Volvió a Medellín y trabajó en el Museo de Antioquia, durante año y medio. Y ahí tocó fondo. “Pero uno prendiendo la fuente de Botero a las seis de la tarde, y apagándola a las 12:30 de la noche… en la plaza Botero… donde está toda la olla… Ahí me cogió una vez un amigo, me mostró una bolsada y me dijo que no tenía dónde soplarse eso. Nos metimos a la sala de máquinas de esa fuente grande a soplar”.
Y Federico terminó en una olla, “la casa amarilla de Perú”, donde estuvo algunos años. En ocasiones, para conseguir droga, estuvo engordando la guagua, una forma de robar metiendo cosas en una bolsa plástica que tenía una rendija por detrás, cortada finamente con una cuchilla. Recorrían los supermercados entre Bello y Caldas, y a las cuatro de la tarde volvían a la Plazuela Nutibara, a un bar de reducidores donde vendían todo, cogían la plata y otra vez a soplar.
Descubrió que estaba vivo
Hasta que un día, “me veo sentado en las escalas de esa casa de tres pisos, sin para dónde coger, y con una bolsa plástica donde tenía una camisa y un pantalón. Y veo que mi única salida es aceptar que estoy cansado, que el tiempo de soplar se está agotando…”.
Entonces, reaparecieron unos amigos para ayudarle y, con su consentimiento, acabó en Fredonia, en Hogares Comunitarios Santa Teresa, una fundación para drogadictos. Allí llegó en 2002, y ese año su vida se partió en dos. Un día gris, plomizo, en el que hasta pensar le dolía… “un pajarito cantó una canción, y rompió esa cosa gris ¡Me di cuenta de que estaba vivo! Yo venía muerto… mi vida era terrible, sórdida… en ese momento me sentí vivo. Lloré un rato, y luego volví a la casa”.
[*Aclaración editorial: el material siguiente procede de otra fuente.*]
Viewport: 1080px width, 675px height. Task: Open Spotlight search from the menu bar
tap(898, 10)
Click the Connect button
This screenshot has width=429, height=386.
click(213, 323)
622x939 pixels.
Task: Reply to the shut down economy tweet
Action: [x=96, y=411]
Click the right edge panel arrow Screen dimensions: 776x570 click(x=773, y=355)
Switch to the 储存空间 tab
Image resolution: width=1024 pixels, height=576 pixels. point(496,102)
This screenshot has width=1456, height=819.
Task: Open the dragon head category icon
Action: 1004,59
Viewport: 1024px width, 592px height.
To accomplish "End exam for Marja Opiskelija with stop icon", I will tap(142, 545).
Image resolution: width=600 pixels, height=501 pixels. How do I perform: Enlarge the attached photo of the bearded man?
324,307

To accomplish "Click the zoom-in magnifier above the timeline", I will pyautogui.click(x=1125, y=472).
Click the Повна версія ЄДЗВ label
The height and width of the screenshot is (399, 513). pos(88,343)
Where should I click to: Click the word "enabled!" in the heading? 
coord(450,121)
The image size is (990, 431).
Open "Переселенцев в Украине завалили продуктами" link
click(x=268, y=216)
Allí, en la granja, Federico se encontró con Julián Fernández, un viejo amigo de la bohemia artística setentera en Medellín, también en rehabilitación. “Ambos teníamos algunas historias muy parecidas, y nos hicimos muy llaves en eso de controlar este problema tan grande, y salir adelante”.
Cumplido el año del tratamiento, él y Julián se fueron a vivir y a trabajar con la comunidad de Puente Iglesias, Fredonia. Fundaron Cauca limpio, una asociación para recuperar el rio en esa zona, que involucró a los vecinos en el cuidado ambiental y en muchas otras actividades. También trabajaron con los ricos del sector: visualizaron la escuelita y le hicieron numerosas mejoras; entre otras, creció hasta décimo grado; llevaron la señal de internet, etc. etc.
Julián murió en 2016 y con él Cauca limpio; pero Federico continuó trabajando con la comunidad. Creó una banda de música, una escuela de fútbol sala y varios grupos de adultos mayores…
La pandemia frenó sus actividades sociales, políticas y comunitarias, pero le permitió trabajar para hacer de su casa un lugar amigable con el medio ambiente. Él quiere demostrarles a las administraciones que es posible hacerlo, aunque cueste platica. Y en esas está…
Seguro de que se puede salir de la drogadicción, aunque en muy pocos casos. Él es la más viva demostración de eso.